Once upon a time, it wasn’t uncommon for people to leave their web application the hell alone once they’d stabilised things. The belief being that making changes may introduce new problems, and the best approach to boosting longevity was to make as few changes possible.
Over the years, as businesses become more dependent on web applications to operate, and as the threat of cyber fraud increased a tipping point was reached, and this strategy become no longer viable in most cases.
It’s really important to keep your Ruby on Rails application up to date
Take a look for a .ruby-version file in the root of your app to determine which version you’re running, if that’s missing you can check to see if it’s specified inside the Gemfile, or failing that you can make some assumptions based on your Rails version.
|Rails Version||Ruby Version|
As of writing this in September 2023, Ruby 3 and greater are currently supported.
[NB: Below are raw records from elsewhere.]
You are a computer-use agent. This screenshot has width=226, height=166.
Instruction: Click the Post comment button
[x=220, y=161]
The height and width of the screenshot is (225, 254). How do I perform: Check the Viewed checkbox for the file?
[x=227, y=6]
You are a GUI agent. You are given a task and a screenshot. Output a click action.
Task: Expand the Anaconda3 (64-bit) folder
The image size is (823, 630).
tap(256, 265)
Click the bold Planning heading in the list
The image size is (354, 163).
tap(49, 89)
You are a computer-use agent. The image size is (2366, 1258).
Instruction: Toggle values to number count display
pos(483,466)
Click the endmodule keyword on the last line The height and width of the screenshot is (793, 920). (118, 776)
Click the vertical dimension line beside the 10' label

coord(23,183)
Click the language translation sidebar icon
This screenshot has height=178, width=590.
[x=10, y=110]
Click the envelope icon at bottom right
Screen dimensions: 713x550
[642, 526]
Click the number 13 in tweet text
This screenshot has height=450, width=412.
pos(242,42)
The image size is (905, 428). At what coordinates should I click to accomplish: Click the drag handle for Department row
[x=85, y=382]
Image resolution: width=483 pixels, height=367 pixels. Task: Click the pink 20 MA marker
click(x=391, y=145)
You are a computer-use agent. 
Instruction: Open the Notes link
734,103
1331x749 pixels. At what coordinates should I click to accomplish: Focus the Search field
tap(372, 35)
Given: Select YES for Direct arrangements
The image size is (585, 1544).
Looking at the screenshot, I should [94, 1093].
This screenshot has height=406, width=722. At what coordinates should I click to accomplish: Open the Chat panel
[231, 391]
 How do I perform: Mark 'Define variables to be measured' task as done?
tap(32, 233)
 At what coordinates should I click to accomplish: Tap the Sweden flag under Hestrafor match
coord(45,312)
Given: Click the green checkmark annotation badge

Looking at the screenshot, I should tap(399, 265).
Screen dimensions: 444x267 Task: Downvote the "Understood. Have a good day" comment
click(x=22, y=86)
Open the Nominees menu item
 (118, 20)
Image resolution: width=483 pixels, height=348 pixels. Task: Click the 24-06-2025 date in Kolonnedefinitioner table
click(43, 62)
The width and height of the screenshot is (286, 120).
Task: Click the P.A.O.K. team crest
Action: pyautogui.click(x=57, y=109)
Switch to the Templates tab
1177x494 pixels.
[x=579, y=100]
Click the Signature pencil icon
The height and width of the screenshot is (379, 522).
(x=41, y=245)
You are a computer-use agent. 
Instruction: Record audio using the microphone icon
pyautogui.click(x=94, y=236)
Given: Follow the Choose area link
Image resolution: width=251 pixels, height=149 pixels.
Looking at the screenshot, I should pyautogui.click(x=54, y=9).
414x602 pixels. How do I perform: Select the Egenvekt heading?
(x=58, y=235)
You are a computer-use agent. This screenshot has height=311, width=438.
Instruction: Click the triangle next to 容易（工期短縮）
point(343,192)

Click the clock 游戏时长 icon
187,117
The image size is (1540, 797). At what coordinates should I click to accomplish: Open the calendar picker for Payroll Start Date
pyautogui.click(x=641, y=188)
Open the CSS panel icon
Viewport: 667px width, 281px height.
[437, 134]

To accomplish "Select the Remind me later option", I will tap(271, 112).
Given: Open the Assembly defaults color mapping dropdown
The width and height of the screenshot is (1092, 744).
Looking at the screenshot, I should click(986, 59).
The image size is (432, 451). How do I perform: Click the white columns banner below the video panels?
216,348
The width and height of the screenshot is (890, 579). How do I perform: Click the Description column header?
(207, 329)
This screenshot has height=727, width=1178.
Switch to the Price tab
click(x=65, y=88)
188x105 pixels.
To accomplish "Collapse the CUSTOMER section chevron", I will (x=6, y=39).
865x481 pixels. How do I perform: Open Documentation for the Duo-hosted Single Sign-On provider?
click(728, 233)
For further information check https://endoflife.date/ruby
You can check your Gemfile to determine which version of Rails your app is running.
Rather than updating the Rails version in your Gemfile to the latest version, you will need to incrementally update through the major rails releases, updating ruby to the recommended versions as you go and fix issues as they arise.
Having a functional automated test suite will be extremely helpful for testing as you go.
It’s useful to run a static analysis tool such as Brakeman to discover any known critical vulnerabilities in your gems, and prioritise updating those with issues.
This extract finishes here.